株価の底値信号をどうとらえるか?チャートも人によって解釈の違いがある

以前のブログで、底値信号を出している銘柄が多いと書きましたが、これは投資家によっては、株価上昇の前兆ととらえる人もあります。つまり、底値信号も見方によっては、上昇の初期信号ととらえることもできるのです。

ファンダメンタル分析は業績を反映、チャート分析は期待を反映

もちろん、どちらの見方があっているかは、数週間先、数か月先にならなければわかりません。これは正しいか間違っているかの判断ではありません。このような解釈の違いはファンダメンタル分析では起こりにくいです。

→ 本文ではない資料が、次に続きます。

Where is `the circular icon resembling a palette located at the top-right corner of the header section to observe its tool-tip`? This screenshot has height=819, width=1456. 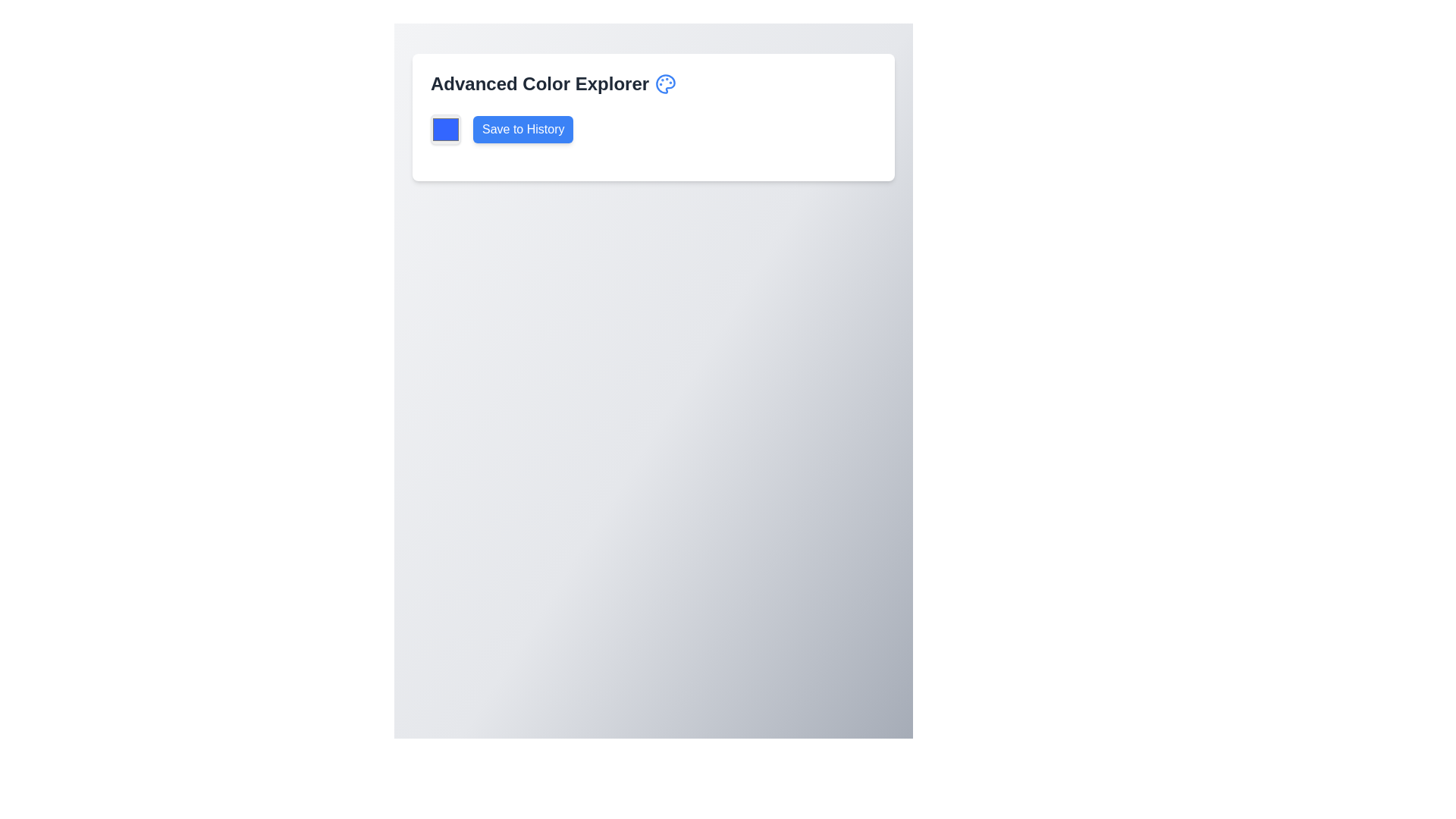 the circular icon resembling a palette located at the top-right corner of the header section to observe its tool-tip is located at coordinates (666, 84).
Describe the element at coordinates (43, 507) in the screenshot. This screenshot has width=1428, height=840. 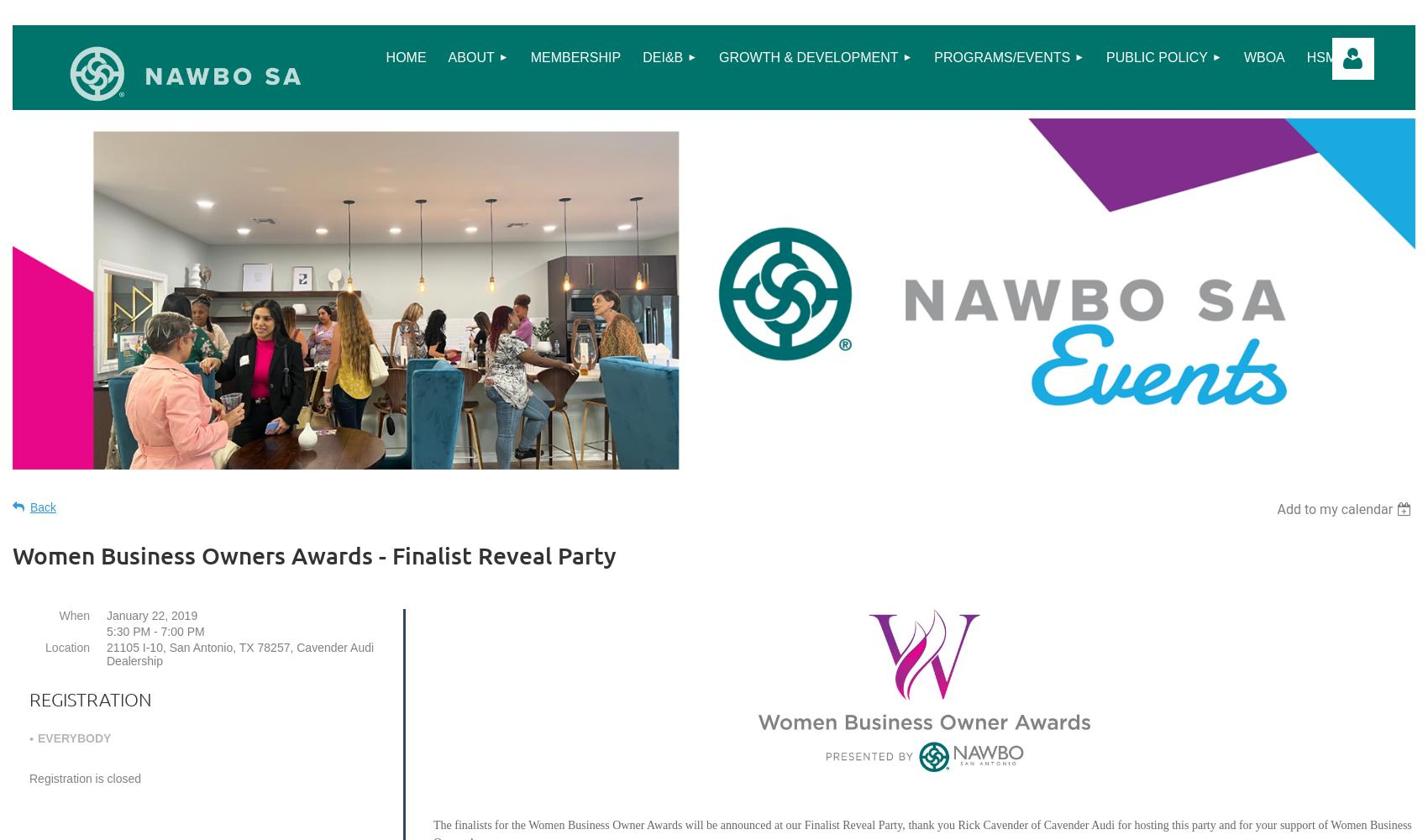
I see `'Back'` at that location.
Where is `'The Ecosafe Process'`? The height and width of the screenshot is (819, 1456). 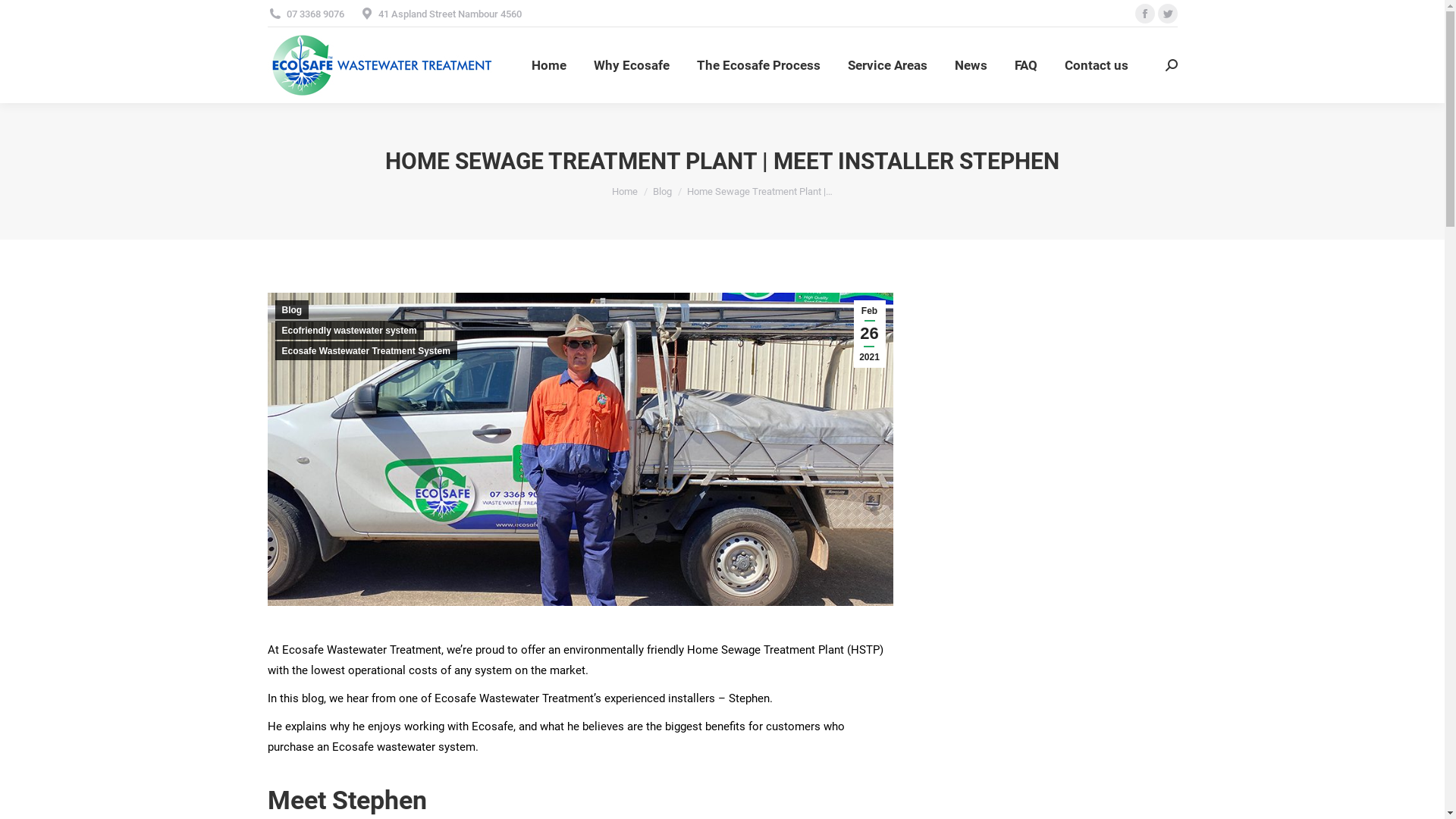 'The Ecosafe Process' is located at coordinates (758, 64).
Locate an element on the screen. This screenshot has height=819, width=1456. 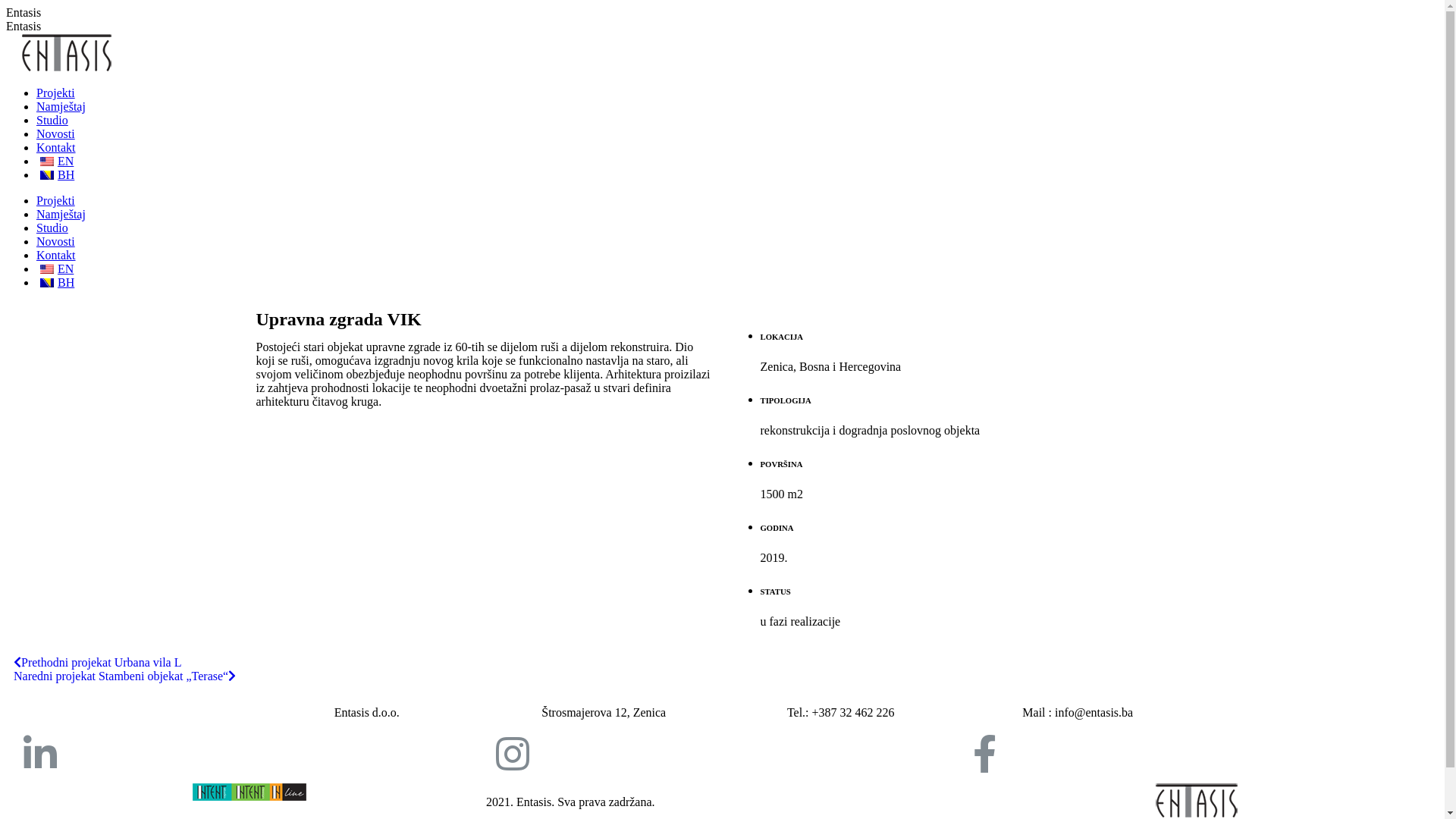
'English' is located at coordinates (39, 268).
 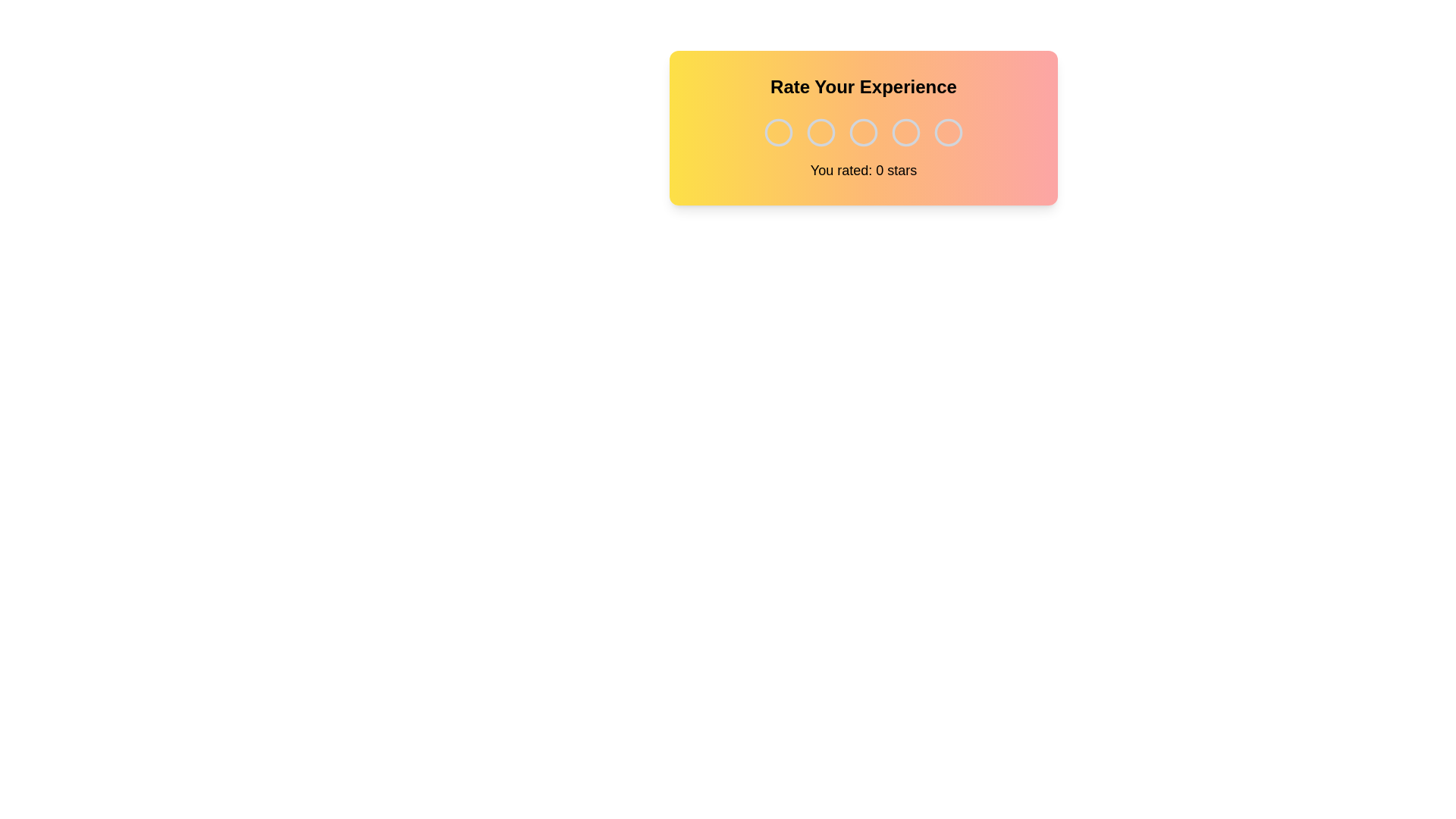 I want to click on the rating to 3 stars by clicking on the corresponding star, so click(x=863, y=131).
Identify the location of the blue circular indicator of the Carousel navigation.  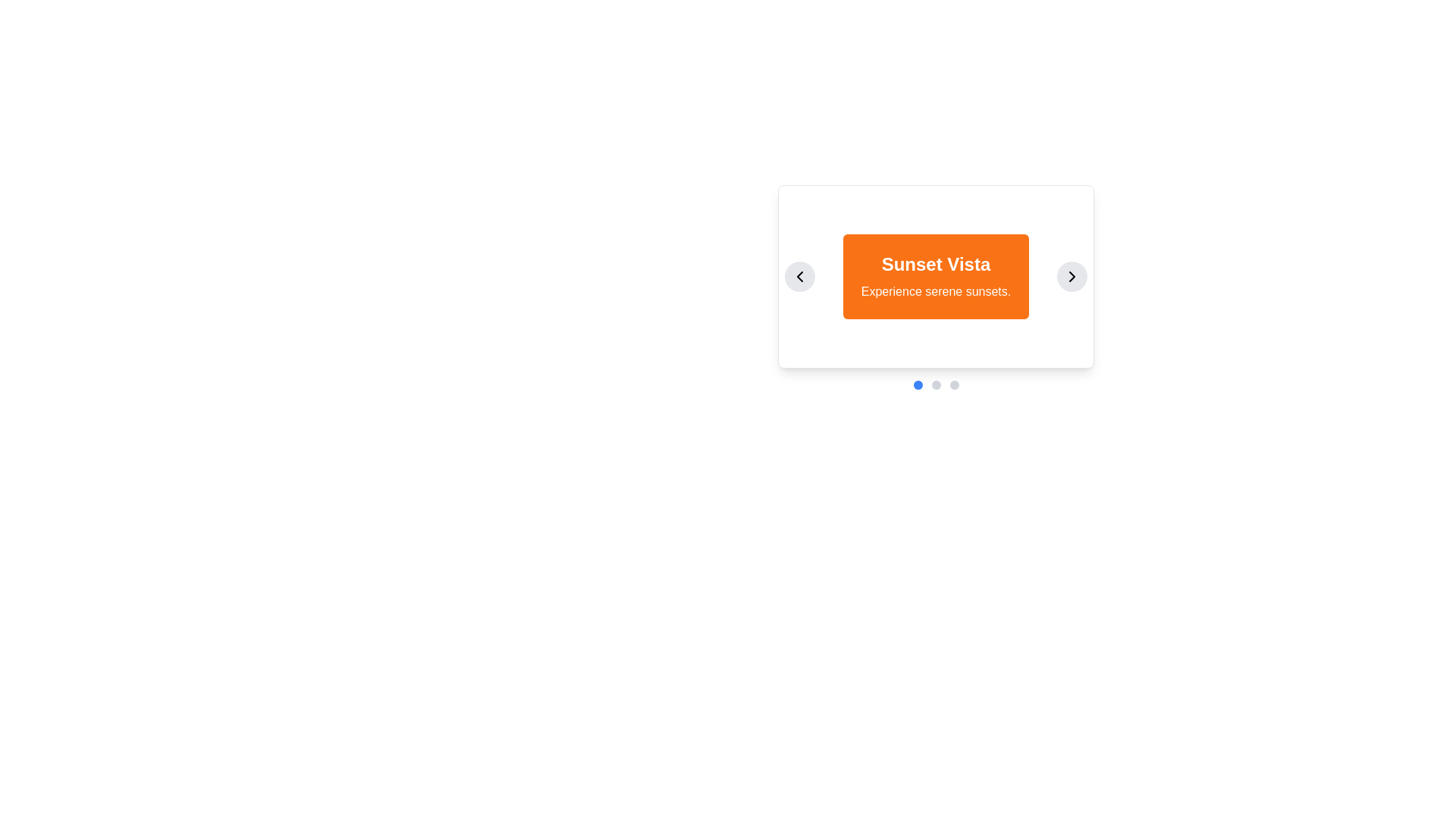
(935, 384).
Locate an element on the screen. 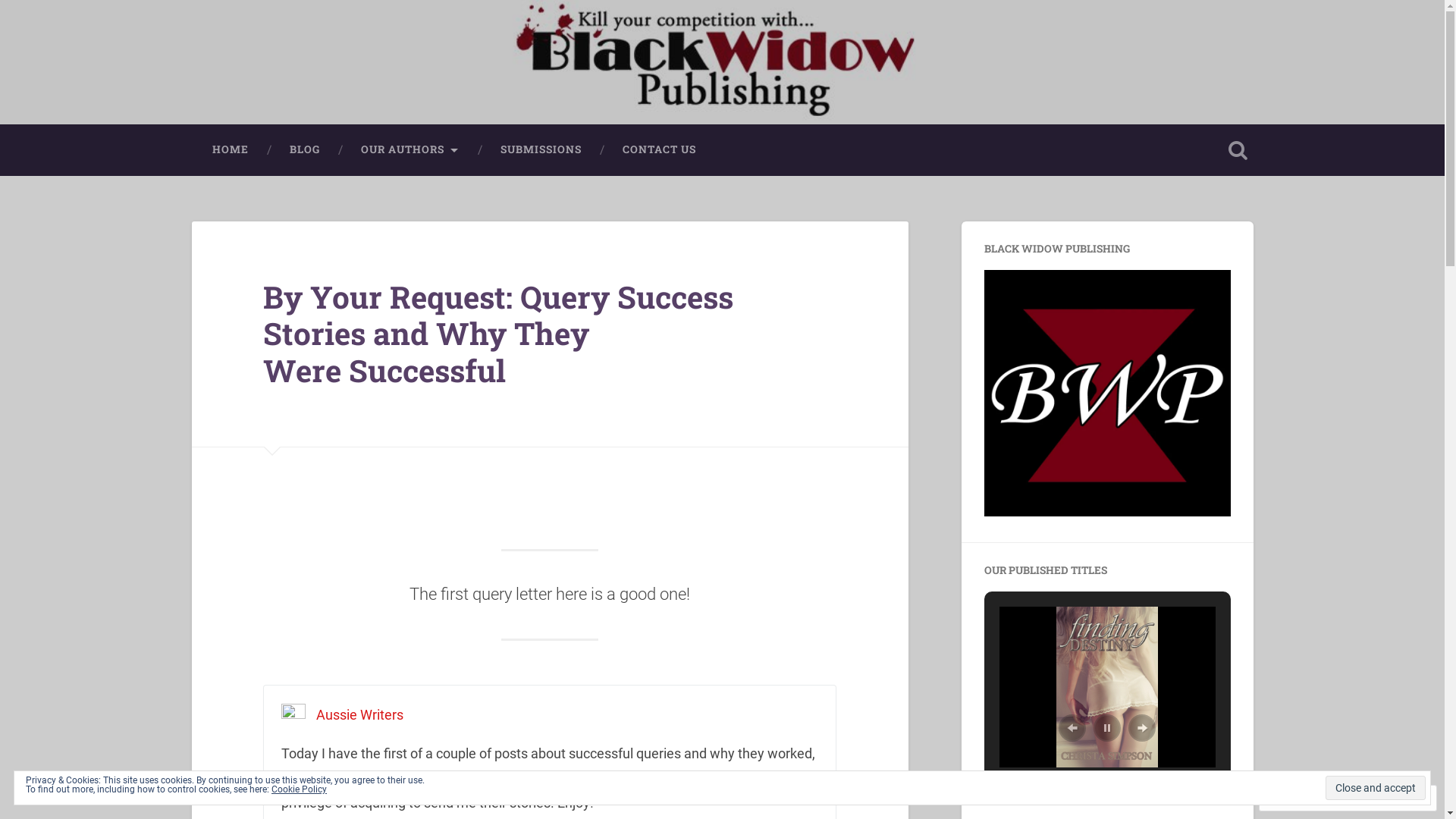 Image resolution: width=1456 pixels, height=819 pixels. 'HOME' is located at coordinates (228, 149).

ファンダメンタル分析では、株価は企業の通信簿という言葉通りに業績を反映するからです。ただし、その反映の仕方が一般の考え方とはさかさまです。企業の業績が良くなる前に株価があがる、企業の業績が悪くなる前に株価が下がるという点です。

この点に注意すれば、やはり株価の予測では企業の業績予測などは欠かせません。ところが業績予測を無視して、チャート分析だけに頼ると損をすることが多いです。

反対にチャート分析を軽視してファンダメンタル分析のみの頼りすぎると、いつ買うか、いつ売るかのタイミングを判断するのがむつかしいです。ファンダメンタル分析とチャート分析を併用するのが最善です。

分析方法を認識したら戦略を練る

ファンダメンタル分析とチャート分析の価値を再認識したら、あとはどのような投資戦術、戦略で売買するかです。この三つ目の投資戦術、戦略で利益を上げることができるか、損をするかが決まってくるといえるでしょう。

優良銘柄の検証

7896 セブン工業

予想PER7.2(高値平均20.8、安値平均9.8)PBR0.37、ROE4.2%。

PERから見ると、まさに安値株です。PBRから見ても安いです。ROEは少し低いですが、これも前期から見ると、倍近くに上がっています。来期はROEも上がると期待できそうです。数字から見ると、お買い得の銘柄です。

会社の営業利益も続伸を続けています。ところが株価は同じ時期、上がらずに横に動いています。これは移動平均線以下で買い、以上で売りの戦術が使えます。

しかも、業績が上がり続けているのに、株価が横に動いているのですから、投資家の注目を集めた段階で株価が跳ね上がることも期待できます。

7898 ウッドワン

予想PER12.7(高値平均236.3、安値平均164.4)PBR0.35、ROE2.5%。

今までの高値平均、安値平均は高すぎて、参考にしにくいですが、これは今まで、それだけ投資家の評価が高かったということができます。その割にはPBRが1以下なので、首をかしげたくなります。

企業の業績は前のセブン工業と同様、営業利益の続伸が続いています。株価は業績とは逆行して、昨年まで下降傾向にありました。これも不思議な現象です。ただし、昨年に株価が底値を打ち、昨年後半から上昇傾向に転じました。

一見上昇傾向に乗ったとも考えられますが、注意が必要な銘柄です。これも別の見方をすれば、今まで一部の投資家の注意しか集めていなかった株が、多くの投資家の注意を集めるようになったので、株価が業績に比例するようになったとも考えられます。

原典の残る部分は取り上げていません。